Nouvelles
Entrevue avec Robert Howe
L’actualisation de programmes centrée sur le développement de compétences
Le 25 mars 2022, un webinaire en 2 parties a été organisé par le Carrefour de la réussite au collégial. Lors de ce webinaire, Robert Howe, consultant en pédagogie de l’enseignement supérieur, spécialiste en évaluation des apprentissages, a présenté les principes de base de l’approche centrée sur le développement de compétences. Puis, Linda Cormier et Isabelle Pelletier, conseillères pédagogiques, ont proposé une démarche collaborative d’actualisation de programmes.
.
|
Plusieurs questions ont été adressées à Robert Howe lors de ce webinaire. Annie-Claude Prud’homme les a réunies et structurées avant de les soumettre à Robert Howe. Les réponses qui suivent sont fondées sur l’expertise de ce formateur connu et reconnu dans le réseau collégial, et ont pour but de donner suite aux échanges amorcés le 25 mars 2022.
Mise en contexte
L’impact de la structuration de l’enseignement sur la réussite étudiante est mis en relief dans le rapport de la Fédération des cégeps La réussite au cégep : regards rétrospectifs et prospectifs, publié à l’automne 2021. En effet, les programmes d’études se doivent d’être pertinents, cohérents et chargés de sens pour que les étudiants et étudiantes persévèrent et atteignent le niveau de compétence attendu. Les programmes gagnent aussi à tenir compte des acquis de la population étudiante, à permettre un développement progressif de leurs compétences et une évaluation en conséquence. Or, une part importante de cette planification se fait au moment de l’élaboration ou de l’actualisation des programmes d’études, en équipe programme, tant lors de la macroplanification (conception d’un profil de sortie et de l’épreuve synthèse, déploiement des compétences dans le programme, etc.) que lors de la microplanification (rédaction et adoption des plans-cadres).
Dans le contexte actuel où plusieurs devis ministériels sont révisés par le ministère de l’Enseignement supérieur (MES), le Carrefour de la réussite au collégial a offert, le 25 mars 2022, un webinaire pour soutenir le personnel professionnel et le personnel enseignant soucieux de bien comprendre les principes fondamentaux de l’approche centrée sur le développement des compétences et préoccupés par une mise en œuvre favorable à la réussite des étudiants et des étudiantes.
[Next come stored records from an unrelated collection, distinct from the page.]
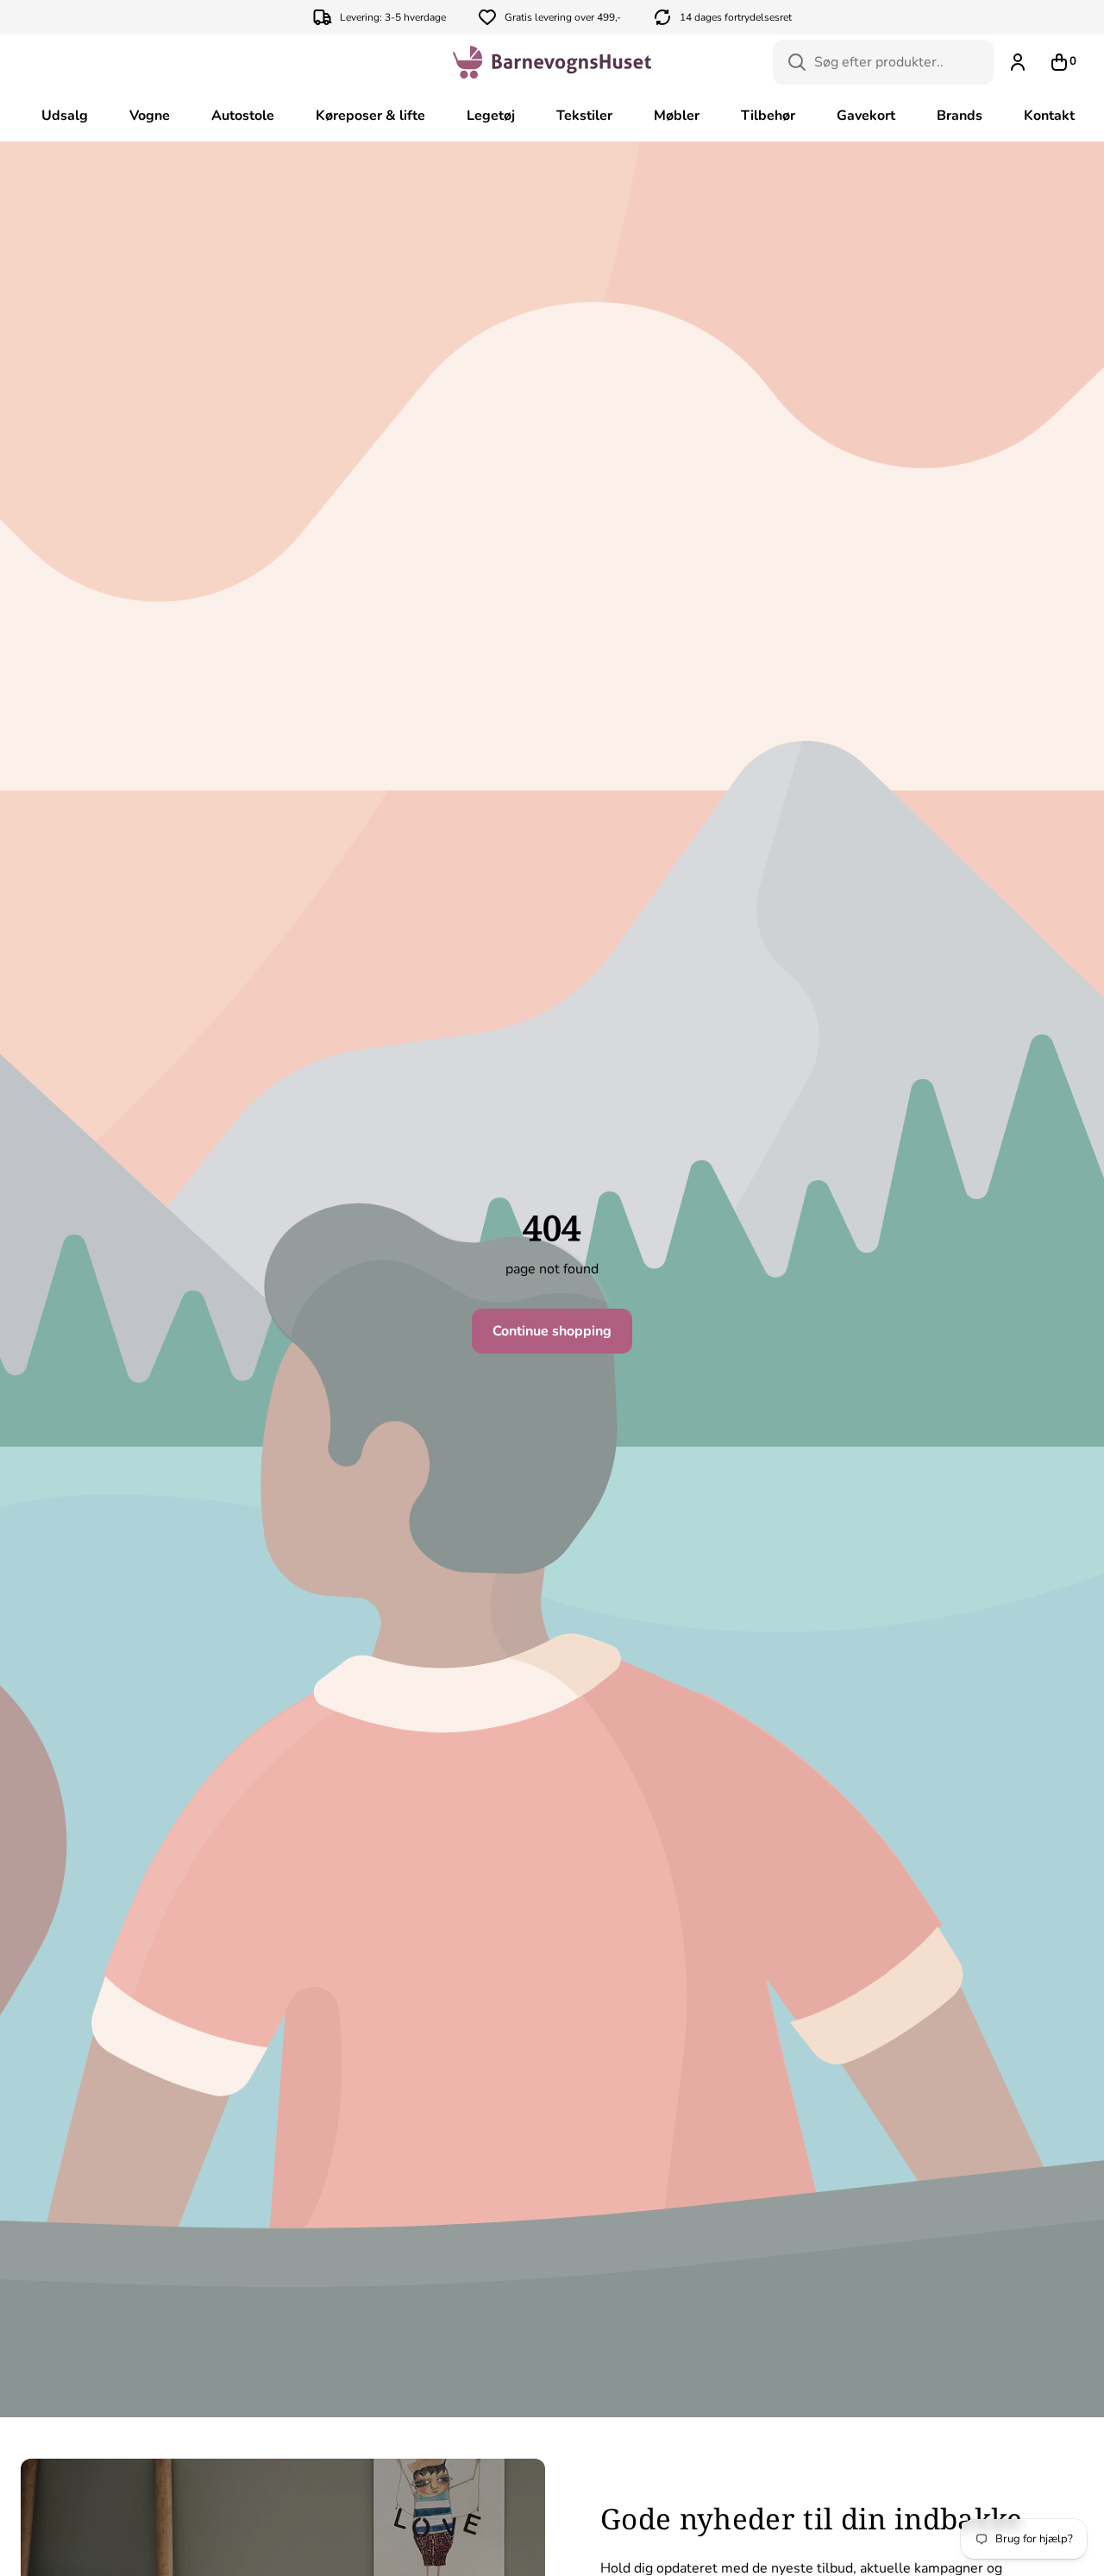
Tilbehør (768, 115)
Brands (959, 115)
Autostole (242, 115)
L’enregistrement complet ainsi que les diaporamas et la médiagraphie sont disponibles en ligne sur le site du Carrefour de la réussite.
Entretien avec Robert Howe
1. Quels liens peut-on faire entre la mission et les objectifs du Carrefour de la réussite au collégial et la réflexion sur l’élaboration des programmes?
On parle beaucoup de la réussite étudiante, et cet enjeu est discuté sous ses divers aspects. Tous s’accordent pour dire que la «réussite» n’est pas qu’une affaire de notes supérieures à 59 % ni de statistiques de tableaux de bord institutionnels. Pour certains étudiants et étudiantes, «réussir» peut effectivement signifier «passer» leurs cours et obtenir leur diplôme d’enseignement collégial. Mais pour la plupart, «réussir» consiste à atteindre leurs objectifs de formation, à devenir «compétents» et, de là, à construire la suite des choses.
Tous s’entendent pour dire que la «réussite», de quelque manière qu’on la conçoive, implique une responsabilité partagée. Bien sûr, l’étudiant ou l’étudiante se doit… d’étudier. Mais l’École (c’est nous, ça !) se doit de lui offrir un environnement d’apprentissage optimal. Sur ce point, je vous renvoie au rapport que la Fédération des cégeps a publié en 2021, décrivant notamment les pratiques à impact élevé.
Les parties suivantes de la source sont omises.